- Supplied entries:
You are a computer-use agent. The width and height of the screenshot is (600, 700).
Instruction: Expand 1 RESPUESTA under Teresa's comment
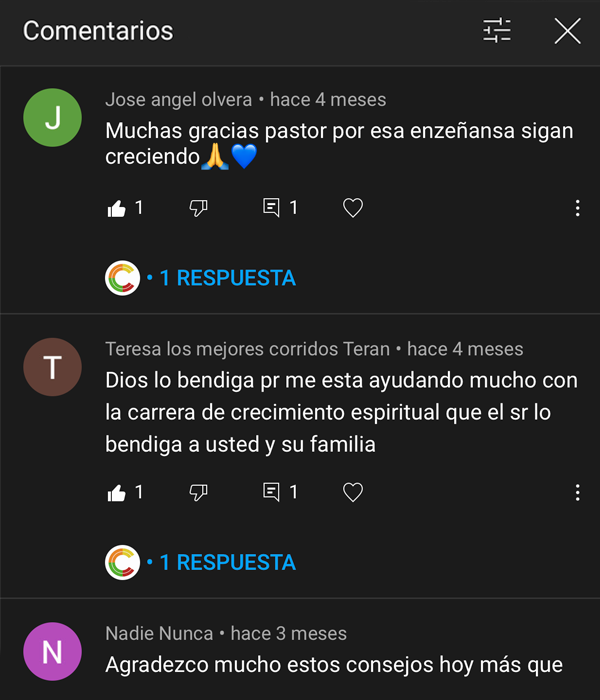tap(227, 562)
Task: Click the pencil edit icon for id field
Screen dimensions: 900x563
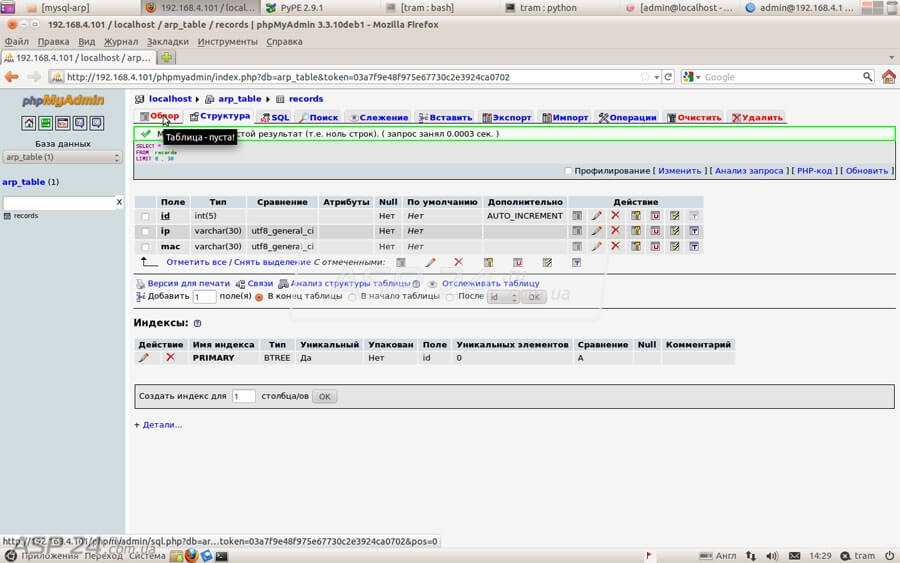Action: coord(597,216)

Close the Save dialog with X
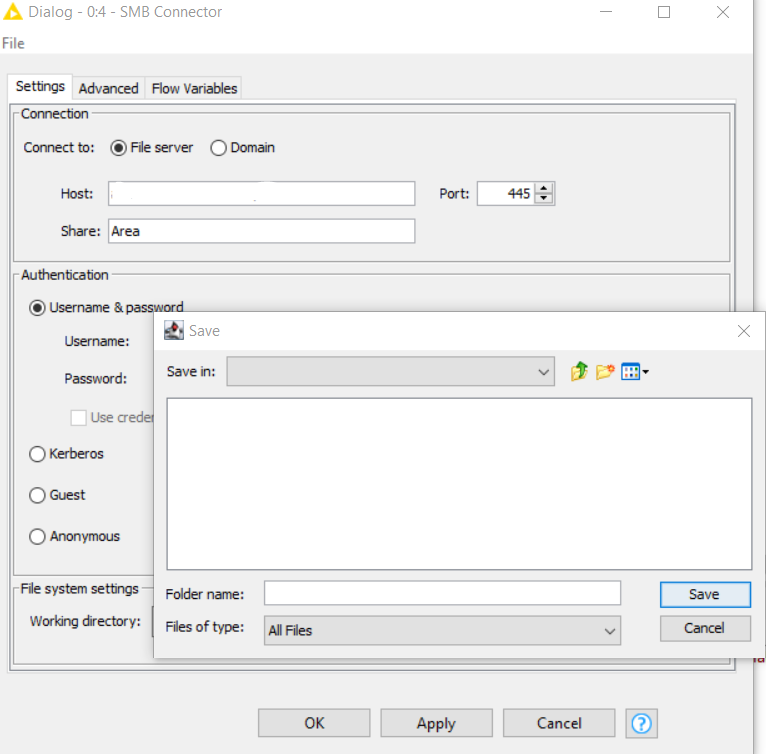pyautogui.click(x=743, y=331)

- Written instruction:
List every line in the rows above that contains the string "screenshot".

- Solution below:
You are a computer-use agent. The width and height of the screenshot is (600, 700).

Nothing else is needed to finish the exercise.